Um quarto fator a considerar é a escassez de mão-de-obra nas economias desenvolvidas. Alguns analistas atribuem isso aos generosos programas de ajuda, principalmente nos Estados Unidos, mas não parece que seja essa a causa do problema. Pelo menos é o que mostram diversas pesquisas comparando situações que se diferenciam apenas pela existência ou não desses programas de ajuda. As evidências empíricas apontam que o retrocesso nas medidas de apoio não provocou mudanças significativas na disposição de diversas categorias de trabalhadores de aceitar determinados empregos. As causas que têm levado muitos a abandonar o mercado de trabalho ou a adiar seu retorno aparentemente são outras. Há falta de motoristas de caminhões, de trabalhadores de carga em navios, de trabalhadores na área da saúde, mas as razões parecem ser mais as condições estressantes e os riscos que a pandemia da Covid-19 agregou ao exercício de certas profissões. Parcela de trabalhadores de carga ficaram presos nos navios por meses. É natural que não queiram retornar a esse tipo de trabalho. O mesmo ocorre com trabalhadores na área da saúde, dadas as condições altamente estressantes e perigosas que tiveram que enfrentar durante a pandemia. Da mesma forma, muitos dos trabalhadores que passaram a trabalhar remotamente durante a pandemia estão resistindo a um retorno em tempo integral para o escritório. As mudanças do lado da oferta em muitos segmentos do mercado de trabalho têm efeitos de longo prazo ainda desconhecidos.
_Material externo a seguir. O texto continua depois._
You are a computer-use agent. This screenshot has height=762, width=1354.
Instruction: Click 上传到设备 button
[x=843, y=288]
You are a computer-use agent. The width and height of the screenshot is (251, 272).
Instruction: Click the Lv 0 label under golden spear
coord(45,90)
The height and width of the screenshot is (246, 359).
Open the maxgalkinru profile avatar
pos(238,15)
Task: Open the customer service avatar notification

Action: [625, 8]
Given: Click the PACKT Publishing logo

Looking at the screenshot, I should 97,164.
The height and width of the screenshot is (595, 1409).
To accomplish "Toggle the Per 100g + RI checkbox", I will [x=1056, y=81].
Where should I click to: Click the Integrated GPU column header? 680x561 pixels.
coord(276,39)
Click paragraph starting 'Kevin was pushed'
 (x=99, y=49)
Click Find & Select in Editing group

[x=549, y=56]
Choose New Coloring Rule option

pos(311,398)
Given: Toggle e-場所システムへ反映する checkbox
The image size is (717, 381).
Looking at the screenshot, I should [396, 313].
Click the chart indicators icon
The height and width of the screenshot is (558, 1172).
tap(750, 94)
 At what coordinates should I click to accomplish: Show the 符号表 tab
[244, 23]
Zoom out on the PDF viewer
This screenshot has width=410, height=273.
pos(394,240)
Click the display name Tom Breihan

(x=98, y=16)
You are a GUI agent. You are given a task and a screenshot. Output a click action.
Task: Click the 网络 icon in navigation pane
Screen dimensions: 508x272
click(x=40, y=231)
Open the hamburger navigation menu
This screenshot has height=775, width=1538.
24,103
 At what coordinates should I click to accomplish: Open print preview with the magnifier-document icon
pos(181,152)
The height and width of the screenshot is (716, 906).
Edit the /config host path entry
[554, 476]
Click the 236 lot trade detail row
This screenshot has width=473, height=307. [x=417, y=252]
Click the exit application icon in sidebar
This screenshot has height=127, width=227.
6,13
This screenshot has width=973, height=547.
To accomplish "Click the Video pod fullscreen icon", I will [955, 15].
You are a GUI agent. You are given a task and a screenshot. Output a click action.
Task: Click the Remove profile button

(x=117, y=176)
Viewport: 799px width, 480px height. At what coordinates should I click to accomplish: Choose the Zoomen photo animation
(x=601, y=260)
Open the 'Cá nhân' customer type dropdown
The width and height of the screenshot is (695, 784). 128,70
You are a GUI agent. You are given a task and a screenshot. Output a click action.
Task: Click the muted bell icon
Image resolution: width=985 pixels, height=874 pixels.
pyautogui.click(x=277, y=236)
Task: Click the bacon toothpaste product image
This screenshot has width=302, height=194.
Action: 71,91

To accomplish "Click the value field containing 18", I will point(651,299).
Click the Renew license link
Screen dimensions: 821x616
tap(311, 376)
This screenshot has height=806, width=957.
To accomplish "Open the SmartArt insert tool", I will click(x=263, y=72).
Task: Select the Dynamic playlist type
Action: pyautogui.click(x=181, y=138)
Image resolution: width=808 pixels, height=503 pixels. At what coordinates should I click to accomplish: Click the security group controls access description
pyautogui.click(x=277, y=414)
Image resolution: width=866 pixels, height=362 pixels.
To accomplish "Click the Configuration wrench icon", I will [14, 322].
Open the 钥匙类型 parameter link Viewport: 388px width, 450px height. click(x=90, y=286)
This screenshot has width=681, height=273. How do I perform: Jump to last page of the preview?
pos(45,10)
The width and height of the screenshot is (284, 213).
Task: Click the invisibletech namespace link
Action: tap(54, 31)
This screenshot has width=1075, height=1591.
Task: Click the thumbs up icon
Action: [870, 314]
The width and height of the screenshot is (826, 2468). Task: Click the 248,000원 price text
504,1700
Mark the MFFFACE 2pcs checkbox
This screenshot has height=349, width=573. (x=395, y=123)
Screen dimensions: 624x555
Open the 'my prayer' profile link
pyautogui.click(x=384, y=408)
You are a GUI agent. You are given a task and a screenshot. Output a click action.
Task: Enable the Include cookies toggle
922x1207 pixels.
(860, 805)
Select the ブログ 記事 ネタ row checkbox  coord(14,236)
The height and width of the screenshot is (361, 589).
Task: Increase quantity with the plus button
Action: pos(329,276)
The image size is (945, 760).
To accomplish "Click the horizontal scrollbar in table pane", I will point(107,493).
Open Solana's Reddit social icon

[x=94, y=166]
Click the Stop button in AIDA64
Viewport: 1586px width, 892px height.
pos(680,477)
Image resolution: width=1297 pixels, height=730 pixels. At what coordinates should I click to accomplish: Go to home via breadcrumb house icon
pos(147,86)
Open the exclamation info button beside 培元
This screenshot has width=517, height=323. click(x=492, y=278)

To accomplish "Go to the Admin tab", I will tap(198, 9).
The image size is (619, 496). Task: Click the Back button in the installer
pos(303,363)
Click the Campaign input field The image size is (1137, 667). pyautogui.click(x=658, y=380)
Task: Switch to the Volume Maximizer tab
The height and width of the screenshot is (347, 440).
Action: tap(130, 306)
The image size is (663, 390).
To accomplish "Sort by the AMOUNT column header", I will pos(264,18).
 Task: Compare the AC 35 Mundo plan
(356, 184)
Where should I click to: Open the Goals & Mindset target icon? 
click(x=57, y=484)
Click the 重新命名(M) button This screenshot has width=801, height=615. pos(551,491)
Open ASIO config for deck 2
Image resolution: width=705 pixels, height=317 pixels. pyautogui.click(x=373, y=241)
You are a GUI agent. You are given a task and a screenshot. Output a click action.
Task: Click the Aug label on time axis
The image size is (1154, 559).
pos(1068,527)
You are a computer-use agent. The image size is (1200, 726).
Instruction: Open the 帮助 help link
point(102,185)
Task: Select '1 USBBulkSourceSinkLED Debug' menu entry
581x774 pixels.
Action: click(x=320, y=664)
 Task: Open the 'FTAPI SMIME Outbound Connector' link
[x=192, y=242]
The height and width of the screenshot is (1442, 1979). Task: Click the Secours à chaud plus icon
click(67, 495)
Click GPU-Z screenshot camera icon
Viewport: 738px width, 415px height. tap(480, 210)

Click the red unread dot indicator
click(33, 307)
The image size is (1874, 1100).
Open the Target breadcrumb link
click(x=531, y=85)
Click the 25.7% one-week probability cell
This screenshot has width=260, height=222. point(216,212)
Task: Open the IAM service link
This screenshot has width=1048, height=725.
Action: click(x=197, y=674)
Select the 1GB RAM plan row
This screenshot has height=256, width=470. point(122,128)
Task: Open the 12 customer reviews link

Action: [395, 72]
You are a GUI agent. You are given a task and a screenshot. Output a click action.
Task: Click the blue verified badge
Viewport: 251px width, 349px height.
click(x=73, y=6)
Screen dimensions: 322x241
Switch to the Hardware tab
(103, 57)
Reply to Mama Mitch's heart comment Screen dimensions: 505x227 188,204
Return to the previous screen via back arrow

Um quinto fator é que o retorno de grande parte da atividade econômica em níveis próximos e em alguns casos superiores aos do período pré-pandêmico se deu sem que a pandemia da Covid-19 esteja totalmente sob controle. Isso tem provocado novas interrupções nas cadeias de suprimento que agravaram ainda mais certos gargalos. A retomada de lockdowns em algumas localidades, o fechamento temporário de grandes portos, nomeadamente na China, quando da ocorrência de algum novo caso de Covid-19, o congestionamento dos principais portos do mundo e a consequente falta de contêineres e navios, que respondem por 80% do comércio mundial, tendem a agravar ainda mais o descasamento entre demanda crescente e oferta intermitente.
Finalmente é preciso considerar o fator China. Por um lado, a China está no meio de um esforço ambicioso para reformar sua economia, refreando dívidas domésticas e corporativas particularmente no mercado imobiliário, aumentando o controle sobre o setor de tecnologia e perseguindo metas climáticas ambiciosas. Por outro lado, a tentativa norte-americana de forçar o desacoplamento da China de suas principais cadeias de suprimento está levando a rearranjos que levarão muito tempo para se concretizar, com efeitos significativos nas principais cadeias globais de suprimento, dada a condição atual da China de “fábrica do mundo”. O exemplo mais evidente é o que ocorre hoje na produção de chips de memória e semicondutores.
Podemos argumentar, portanto, que a pandemia produziu mudanças semipermanentes em diversos fatores de oferta e que os ajustes a essas novas situações certamente não irão ocorrer na mesma velocidade do retorno da demanda, o que, certamente, deve dificultar a retomada plena da economia global para, pelo menos, até o final de 2022.